» **SUPPLIED MATERIAL**:
━━━━━━━━

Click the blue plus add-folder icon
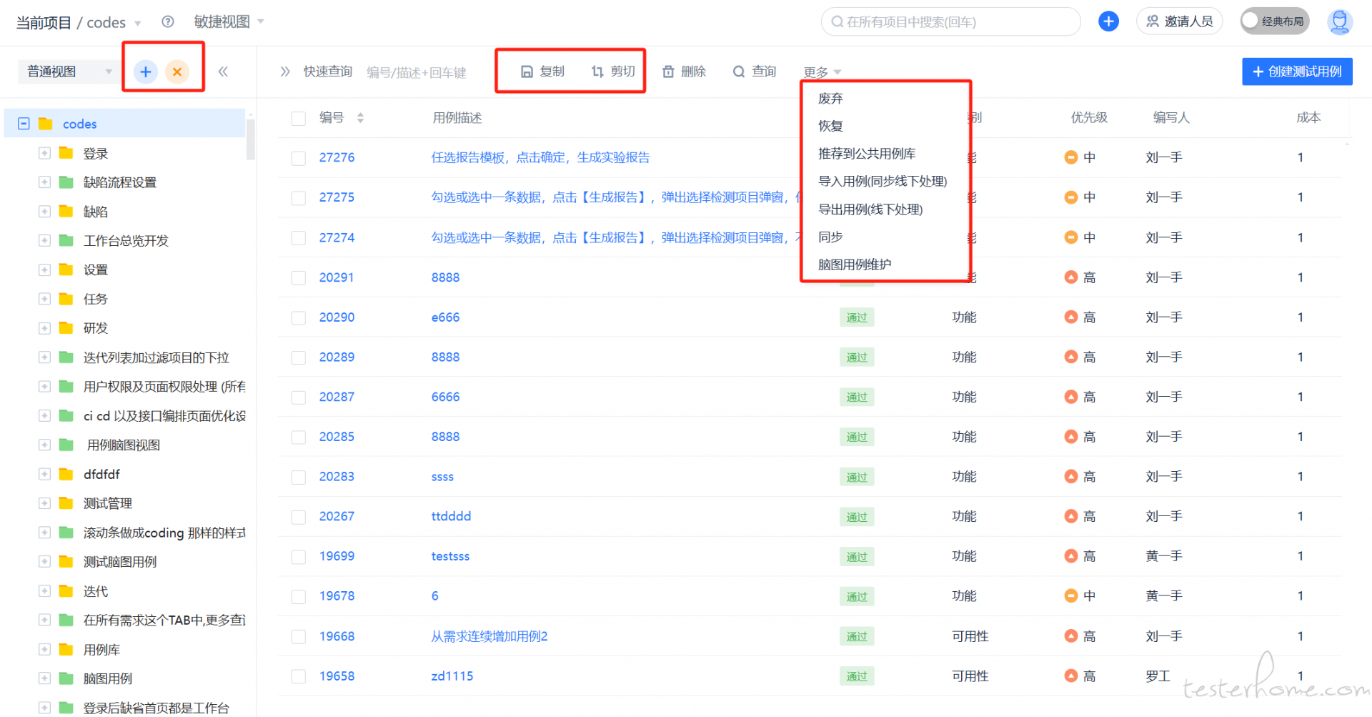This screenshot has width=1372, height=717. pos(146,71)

━━━━━━━━

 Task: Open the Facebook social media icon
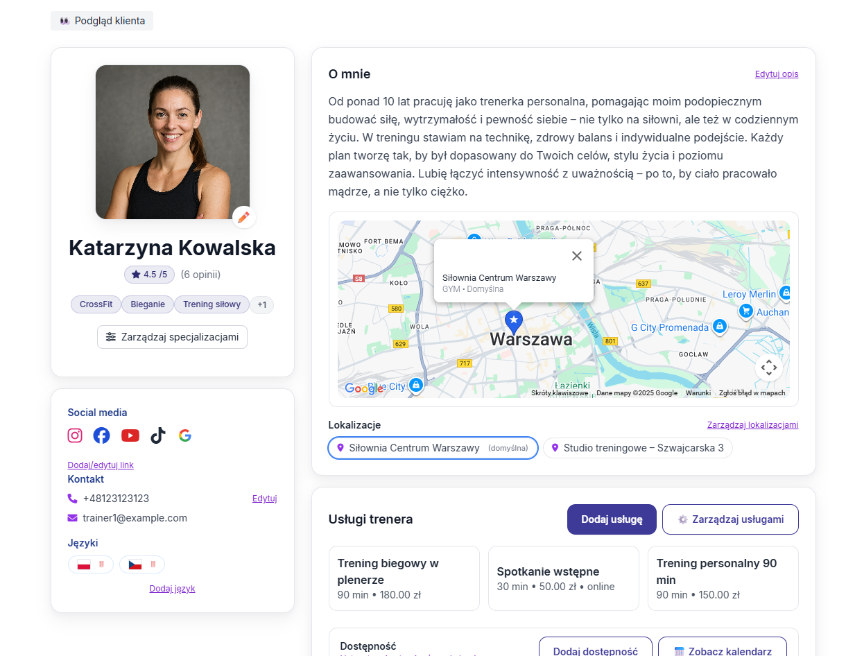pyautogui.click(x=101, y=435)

━━━━━━━━

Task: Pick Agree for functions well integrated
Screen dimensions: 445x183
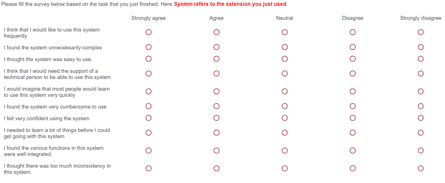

━━━━━━━━

In your answer, include only the lines above starting at the line that holds "Task: Pick Agree" and ending at the line that holds "Screen dimensions: 445x183", copied exactly.

Task: Pick Agree for functions well integrated
Screen dimensions: 445x183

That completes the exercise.